Using references from the full text (T) provided the best rankings for the citing documents followed by ‘Introduction and Discussion’ (I+D), ‘Introduction’ (I) (third quartile lesser or equal to rank 10). Using the ‘Discussion’ (D) led to more variability, though the median rank was still below 10. Other sections showed clearly worse results, with the ‘Methods’ and ‘Results’ sections showing very high variability, and the ‘Conclusion’ being totally irrelevant. These results show that references are highly related to the topic of the article where they are cited. Therefore, they could be used to retrieve more documents related to the citing document.

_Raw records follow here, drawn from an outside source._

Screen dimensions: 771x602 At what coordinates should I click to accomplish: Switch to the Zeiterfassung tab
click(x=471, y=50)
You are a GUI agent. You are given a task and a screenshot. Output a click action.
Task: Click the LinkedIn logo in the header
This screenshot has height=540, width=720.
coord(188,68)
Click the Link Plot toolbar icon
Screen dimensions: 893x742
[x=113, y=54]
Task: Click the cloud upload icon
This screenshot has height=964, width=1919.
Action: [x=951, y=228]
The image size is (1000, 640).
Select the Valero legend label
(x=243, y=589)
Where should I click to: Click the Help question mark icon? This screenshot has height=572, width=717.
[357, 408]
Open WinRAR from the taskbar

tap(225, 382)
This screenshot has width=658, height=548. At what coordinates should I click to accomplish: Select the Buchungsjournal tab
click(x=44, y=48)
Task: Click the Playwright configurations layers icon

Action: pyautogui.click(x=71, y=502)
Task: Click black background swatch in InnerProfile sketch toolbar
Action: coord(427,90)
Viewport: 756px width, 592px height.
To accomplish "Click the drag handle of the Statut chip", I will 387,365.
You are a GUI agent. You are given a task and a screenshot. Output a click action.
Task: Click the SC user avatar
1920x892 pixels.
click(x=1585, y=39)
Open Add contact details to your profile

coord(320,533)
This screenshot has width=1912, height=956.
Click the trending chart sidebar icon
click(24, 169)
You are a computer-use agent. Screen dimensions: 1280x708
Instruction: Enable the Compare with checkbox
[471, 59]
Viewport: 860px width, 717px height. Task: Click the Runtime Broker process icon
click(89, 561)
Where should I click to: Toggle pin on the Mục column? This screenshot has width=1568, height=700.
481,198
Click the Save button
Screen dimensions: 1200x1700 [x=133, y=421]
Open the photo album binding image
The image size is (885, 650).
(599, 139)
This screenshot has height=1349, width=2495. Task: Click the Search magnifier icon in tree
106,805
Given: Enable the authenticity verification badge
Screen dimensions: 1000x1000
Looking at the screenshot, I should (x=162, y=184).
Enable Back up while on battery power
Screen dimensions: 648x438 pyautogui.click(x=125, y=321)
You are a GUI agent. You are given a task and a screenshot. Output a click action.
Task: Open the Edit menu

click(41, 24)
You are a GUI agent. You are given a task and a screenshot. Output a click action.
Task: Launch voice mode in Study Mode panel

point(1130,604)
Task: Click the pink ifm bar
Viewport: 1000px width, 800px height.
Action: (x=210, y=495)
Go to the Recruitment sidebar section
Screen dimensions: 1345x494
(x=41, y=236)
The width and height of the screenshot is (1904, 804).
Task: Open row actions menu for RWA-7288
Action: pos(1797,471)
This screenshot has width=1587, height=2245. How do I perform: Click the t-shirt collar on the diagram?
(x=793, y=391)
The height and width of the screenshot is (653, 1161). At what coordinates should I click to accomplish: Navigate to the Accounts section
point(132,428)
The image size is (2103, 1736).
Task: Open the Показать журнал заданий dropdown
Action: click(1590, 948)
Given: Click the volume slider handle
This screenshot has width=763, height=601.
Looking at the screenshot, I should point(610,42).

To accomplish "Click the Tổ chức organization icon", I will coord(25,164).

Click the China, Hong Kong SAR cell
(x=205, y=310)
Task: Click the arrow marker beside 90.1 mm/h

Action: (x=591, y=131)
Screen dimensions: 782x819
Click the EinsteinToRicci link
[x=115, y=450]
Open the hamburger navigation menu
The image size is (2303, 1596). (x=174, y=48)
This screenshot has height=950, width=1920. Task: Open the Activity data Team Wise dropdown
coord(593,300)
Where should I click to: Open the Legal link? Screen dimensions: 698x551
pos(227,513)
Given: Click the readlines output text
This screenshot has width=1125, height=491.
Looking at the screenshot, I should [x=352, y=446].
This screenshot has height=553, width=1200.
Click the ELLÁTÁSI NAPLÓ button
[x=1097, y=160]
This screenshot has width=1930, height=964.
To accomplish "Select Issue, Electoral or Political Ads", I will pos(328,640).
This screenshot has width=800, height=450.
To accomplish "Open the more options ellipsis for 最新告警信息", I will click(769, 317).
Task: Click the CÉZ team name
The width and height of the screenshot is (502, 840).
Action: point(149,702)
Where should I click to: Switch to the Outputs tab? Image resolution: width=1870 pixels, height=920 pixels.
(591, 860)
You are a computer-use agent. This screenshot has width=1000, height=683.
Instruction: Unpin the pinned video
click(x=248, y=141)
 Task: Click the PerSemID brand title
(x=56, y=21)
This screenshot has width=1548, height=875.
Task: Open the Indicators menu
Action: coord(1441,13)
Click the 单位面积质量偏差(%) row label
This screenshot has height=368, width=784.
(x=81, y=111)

Benchmark 2: retrieving topics-related documents using references from a single document

Next, we wanted to evaluate how the performance of topic-related document retrieval from a single query document supplemented with cited references is affected by the topic of the query document. We chose six particular topics in PMC-OA documents represented by their MeSH annotations (See Methods for details). Each PMC-OA document related to these topics (i.e. annotated with a selected MeSH term) and its cited references were used to classify the rest of PMC-OA in two sets of topic-related and non-topic-related documents.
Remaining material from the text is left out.